» EXERCISE PROMPT: Output every line of the listing, exactly and completely.

» INPUT RECORDS:
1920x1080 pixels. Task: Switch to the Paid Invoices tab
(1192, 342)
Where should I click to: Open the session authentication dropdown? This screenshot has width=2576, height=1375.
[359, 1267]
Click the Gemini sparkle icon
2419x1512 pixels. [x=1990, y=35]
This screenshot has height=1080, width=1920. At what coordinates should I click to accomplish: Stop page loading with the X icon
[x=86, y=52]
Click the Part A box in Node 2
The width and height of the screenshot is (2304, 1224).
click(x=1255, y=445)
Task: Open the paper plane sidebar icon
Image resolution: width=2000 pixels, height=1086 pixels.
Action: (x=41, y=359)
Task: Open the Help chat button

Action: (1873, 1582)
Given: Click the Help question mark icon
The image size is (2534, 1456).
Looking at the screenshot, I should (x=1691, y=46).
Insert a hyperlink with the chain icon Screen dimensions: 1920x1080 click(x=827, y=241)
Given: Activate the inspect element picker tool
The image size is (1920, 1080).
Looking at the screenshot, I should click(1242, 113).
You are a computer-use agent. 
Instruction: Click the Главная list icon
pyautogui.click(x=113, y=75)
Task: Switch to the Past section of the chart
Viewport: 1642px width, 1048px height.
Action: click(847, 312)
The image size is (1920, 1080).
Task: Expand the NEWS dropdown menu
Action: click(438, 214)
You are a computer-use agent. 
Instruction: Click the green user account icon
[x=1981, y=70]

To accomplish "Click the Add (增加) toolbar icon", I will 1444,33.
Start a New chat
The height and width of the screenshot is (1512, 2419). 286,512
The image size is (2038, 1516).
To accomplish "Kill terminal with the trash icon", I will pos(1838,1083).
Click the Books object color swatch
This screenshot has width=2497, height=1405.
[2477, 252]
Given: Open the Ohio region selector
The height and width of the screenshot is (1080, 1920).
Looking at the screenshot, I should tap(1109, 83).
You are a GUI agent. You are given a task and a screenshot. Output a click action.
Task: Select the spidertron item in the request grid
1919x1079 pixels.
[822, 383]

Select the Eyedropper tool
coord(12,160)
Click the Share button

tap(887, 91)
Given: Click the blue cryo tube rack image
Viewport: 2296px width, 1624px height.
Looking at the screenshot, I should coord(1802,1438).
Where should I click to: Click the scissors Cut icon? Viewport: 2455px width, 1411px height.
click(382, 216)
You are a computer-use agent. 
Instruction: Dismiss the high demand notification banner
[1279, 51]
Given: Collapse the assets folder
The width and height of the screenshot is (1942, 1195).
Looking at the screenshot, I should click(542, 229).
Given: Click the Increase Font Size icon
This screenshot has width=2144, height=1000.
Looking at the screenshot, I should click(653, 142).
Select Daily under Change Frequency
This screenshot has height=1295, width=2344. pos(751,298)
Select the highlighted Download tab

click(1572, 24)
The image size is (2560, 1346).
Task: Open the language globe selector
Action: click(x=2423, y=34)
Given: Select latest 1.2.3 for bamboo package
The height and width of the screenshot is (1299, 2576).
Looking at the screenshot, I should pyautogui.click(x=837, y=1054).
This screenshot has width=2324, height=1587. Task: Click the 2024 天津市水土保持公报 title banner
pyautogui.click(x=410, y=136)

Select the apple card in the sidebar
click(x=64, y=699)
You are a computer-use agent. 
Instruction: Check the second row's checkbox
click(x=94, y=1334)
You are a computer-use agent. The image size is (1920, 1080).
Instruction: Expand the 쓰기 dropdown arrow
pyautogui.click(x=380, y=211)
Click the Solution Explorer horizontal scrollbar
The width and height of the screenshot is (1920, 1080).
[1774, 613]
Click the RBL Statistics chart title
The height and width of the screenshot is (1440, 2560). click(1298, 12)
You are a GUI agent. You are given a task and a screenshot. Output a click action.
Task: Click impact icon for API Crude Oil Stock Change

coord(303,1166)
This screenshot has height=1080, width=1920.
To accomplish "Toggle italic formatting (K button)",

» ANSWER TO THIS TASK:
1920x1080 pixels. Task: Switch to the Paid Invoices tab
(1192, 342)
Where should I click to: Open the session authentication dropdown? This screenshot has width=2576, height=1375.
[359, 1267]
Click the Gemini sparkle icon
2419x1512 pixels. [x=1990, y=35]
This screenshot has height=1080, width=1920. At what coordinates should I click to accomplish: Stop page loading with the X icon
[x=86, y=52]
Click the Part A box in Node 2
The width and height of the screenshot is (2304, 1224).
click(x=1255, y=445)
Task: Open the paper plane sidebar icon
Image resolution: width=2000 pixels, height=1086 pixels.
Action: (x=41, y=359)
Task: Open the Help chat button

Action: (1873, 1582)
Given: Click the Help question mark icon
The image size is (2534, 1456).
Looking at the screenshot, I should (x=1691, y=46).
Insert a hyperlink with the chain icon Screen dimensions: 1920x1080 click(x=827, y=241)
Given: Activate the inspect element picker tool
The image size is (1920, 1080).
Looking at the screenshot, I should click(1242, 113).
You are a computer-use agent. 
Instruction: Click the Главная list icon
pyautogui.click(x=113, y=75)
Task: Switch to the Past section of the chart
Viewport: 1642px width, 1048px height.
Action: click(847, 312)
The image size is (1920, 1080).
Task: Expand the NEWS dropdown menu
Action: click(438, 214)
You are a computer-use agent. 
Instruction: Click the green user account icon
[x=1981, y=70]

To accomplish "Click the Add (增加) toolbar icon", I will 1444,33.
Start a New chat
The height and width of the screenshot is (1512, 2419). 286,512
The image size is (2038, 1516).
To accomplish "Kill terminal with the trash icon", I will pos(1838,1083).
Click the Books object color swatch
This screenshot has width=2497, height=1405.
[2477, 252]
Given: Open the Ohio region selector
The height and width of the screenshot is (1080, 1920).
Looking at the screenshot, I should tap(1109, 83).
You are a GUI agent. You are given a task and a screenshot. Output a click action.
Task: Select the spidertron item in the request grid
1919x1079 pixels.
[822, 383]

Select the Eyedropper tool
coord(12,160)
Click the Share button

tap(887, 91)
Given: Click the blue cryo tube rack image
Viewport: 2296px width, 1624px height.
Looking at the screenshot, I should coord(1802,1438).
Where should I click to: Click the scissors Cut icon? Viewport: 2455px width, 1411px height.
click(382, 216)
You are a computer-use agent. 
Instruction: Dismiss the high demand notification banner
[1279, 51]
Given: Collapse the assets folder
The width and height of the screenshot is (1942, 1195).
Looking at the screenshot, I should click(542, 229).
Given: Click the Increase Font Size icon
This screenshot has width=2144, height=1000.
Looking at the screenshot, I should click(653, 142).
Select Daily under Change Frequency
This screenshot has height=1295, width=2344. pos(751,298)
Select the highlighted Download tab

click(1572, 24)
The image size is (2560, 1346).
Task: Open the language globe selector
Action: click(x=2423, y=34)
Given: Select latest 1.2.3 for bamboo package
The height and width of the screenshot is (1299, 2576).
Looking at the screenshot, I should pyautogui.click(x=837, y=1054).
This screenshot has width=2324, height=1587. Task: Click the 2024 天津市水土保持公报 title banner
pyautogui.click(x=410, y=136)

Select the apple card in the sidebar
click(x=64, y=699)
You are a computer-use agent. 
Instruction: Check the second row's checkbox
click(x=94, y=1334)
You are a computer-use agent. The image size is (1920, 1080).
Instruction: Expand the 쓰기 dropdown arrow
pyautogui.click(x=380, y=211)
Click the Solution Explorer horizontal scrollbar
The width and height of the screenshot is (1920, 1080).
[1774, 613]
Click the RBL Statistics chart title
The height and width of the screenshot is (1440, 2560). click(1298, 12)
You are a GUI agent. You are given a task and a screenshot. Output a click action.
Task: Click impact icon for API Crude Oil Stock Change

coord(303,1166)
This screenshot has height=1080, width=1920.
To accomplish "Toggle italic formatting (K button)",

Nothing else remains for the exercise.